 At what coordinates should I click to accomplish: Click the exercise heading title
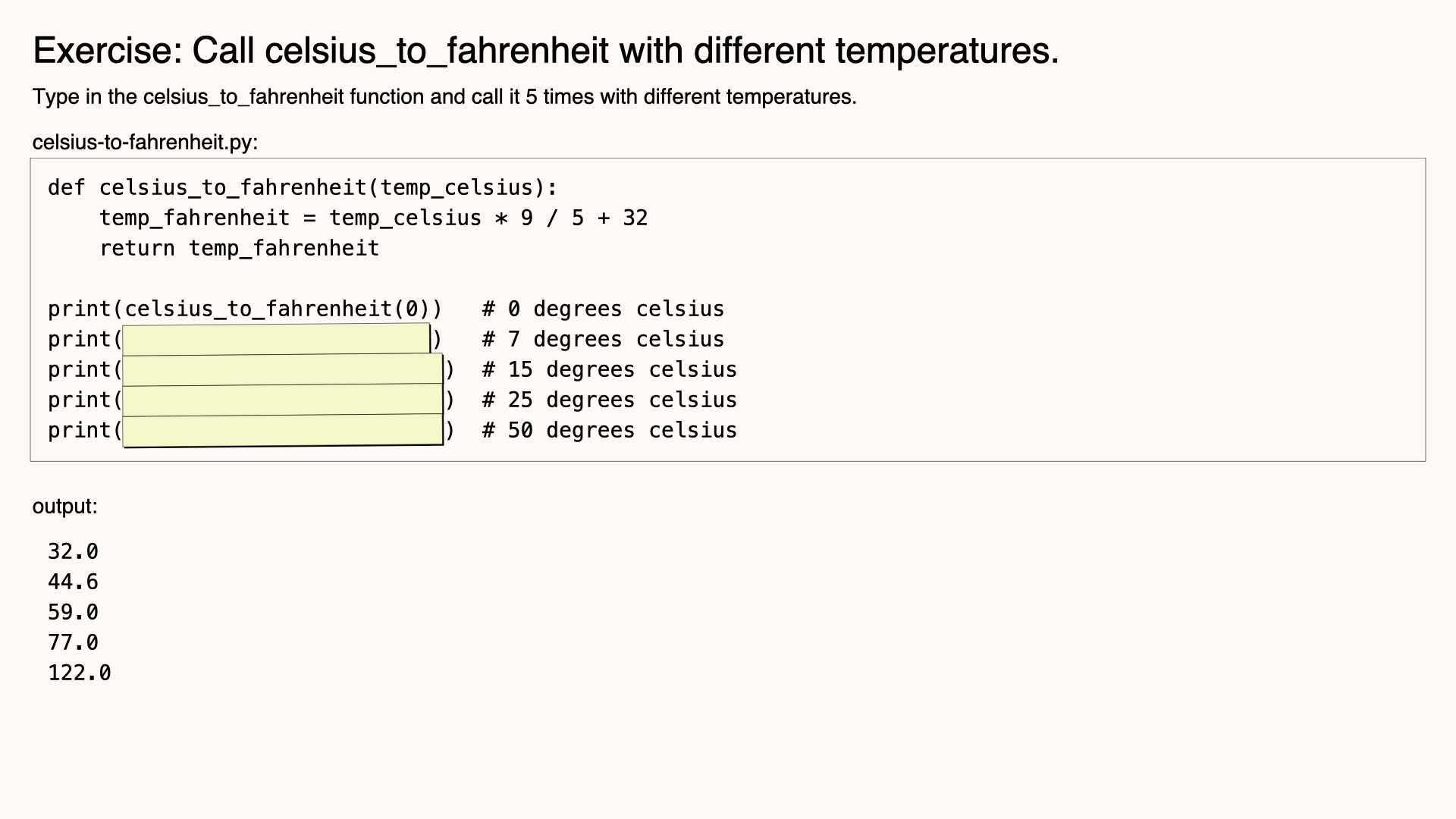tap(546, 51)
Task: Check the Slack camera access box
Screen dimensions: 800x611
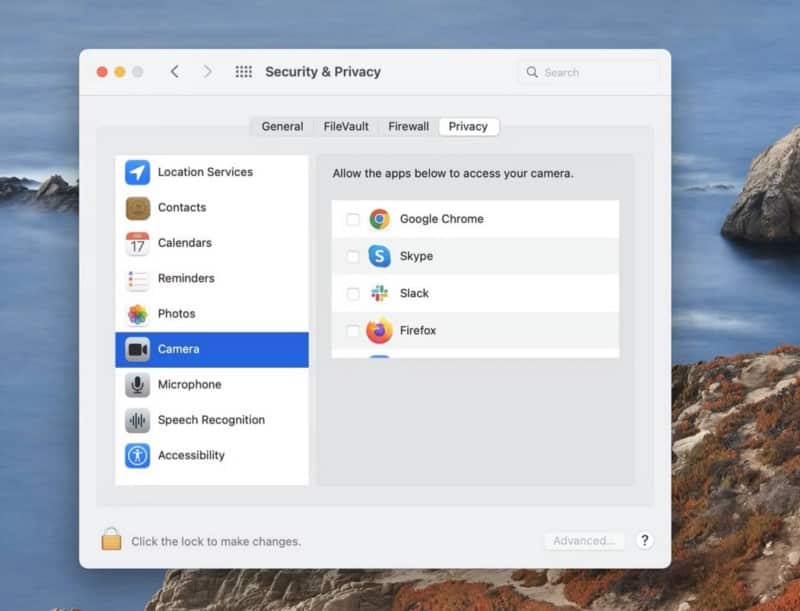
_ _ _ _ _
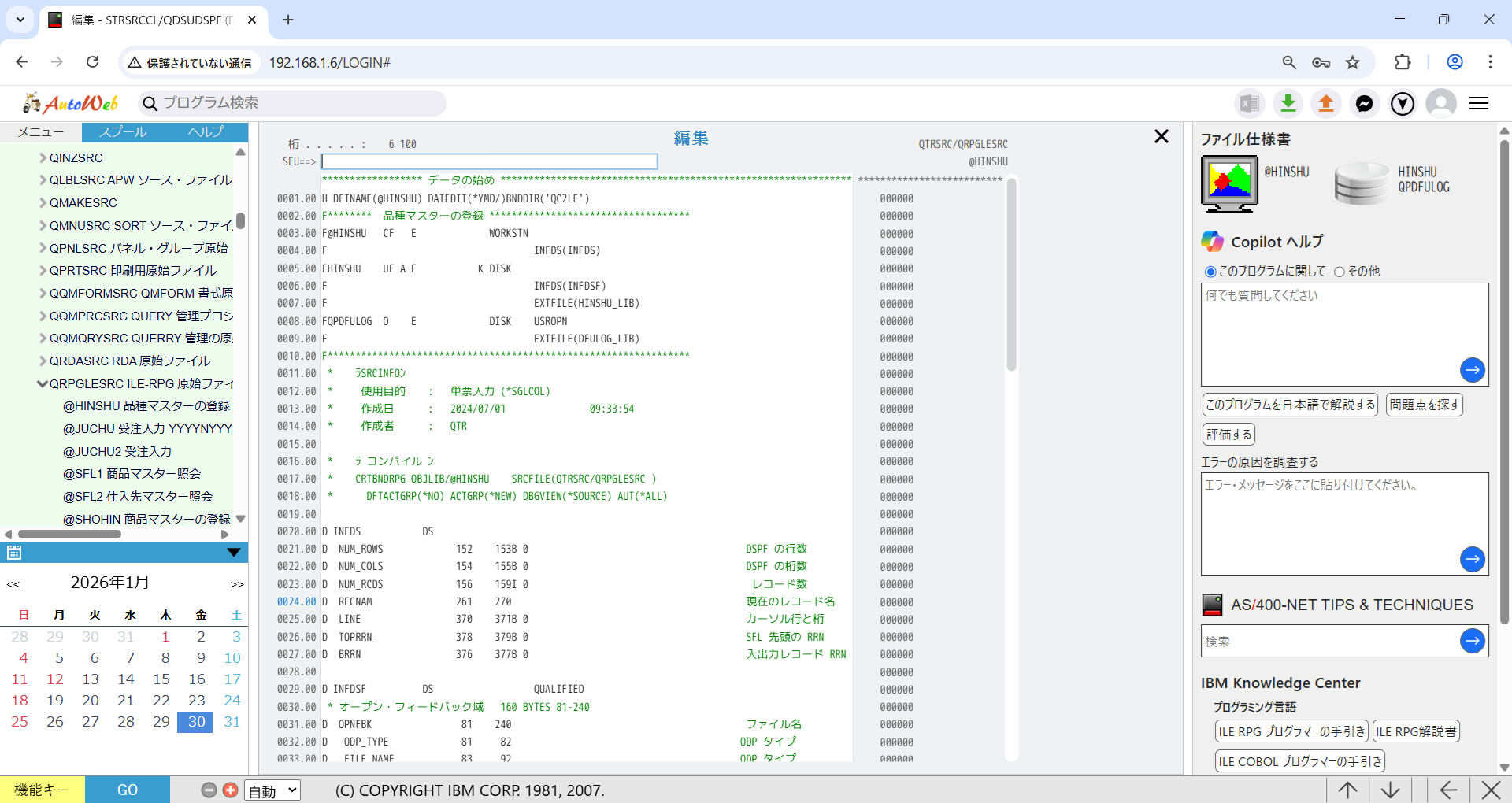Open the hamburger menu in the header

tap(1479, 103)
_ _ _ _ _
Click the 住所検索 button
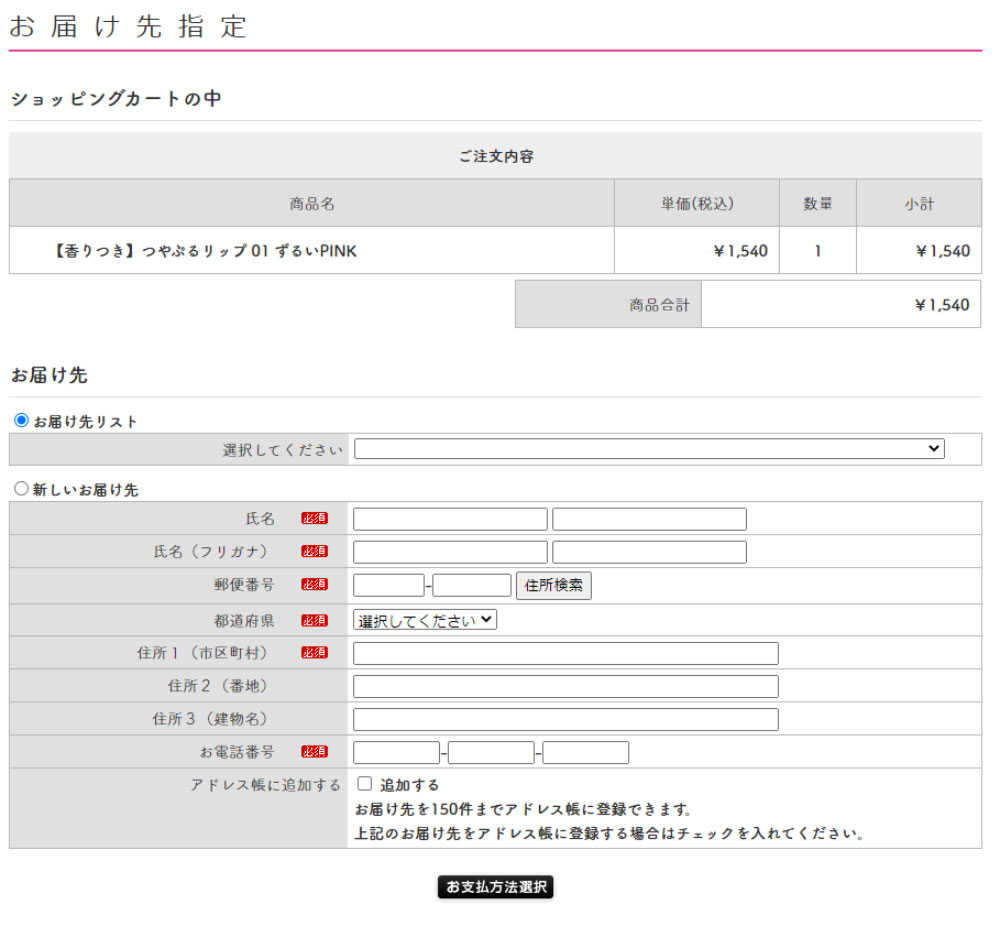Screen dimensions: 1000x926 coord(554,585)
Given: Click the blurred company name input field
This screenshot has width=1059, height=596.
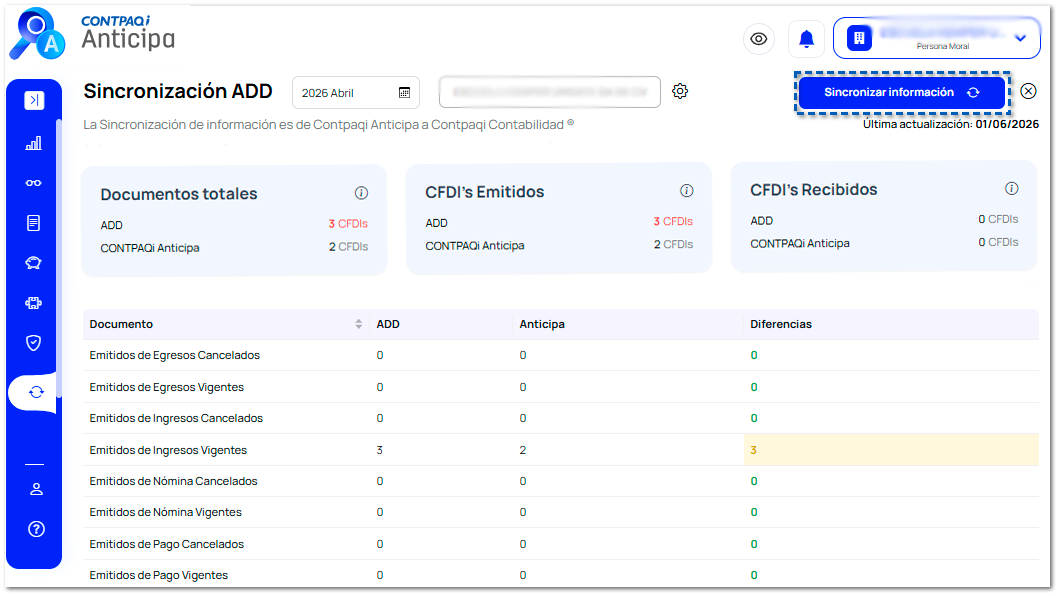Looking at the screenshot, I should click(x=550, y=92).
_ _ _ _ _
Set down, exactly as they stand above, the lines starting with the line with "Task: Check the Slack camera access box" and going on through the line with "Screen dimensions: 800x611", and no others.

Task: Check the Slack camera access box
Screen dimensions: 800x611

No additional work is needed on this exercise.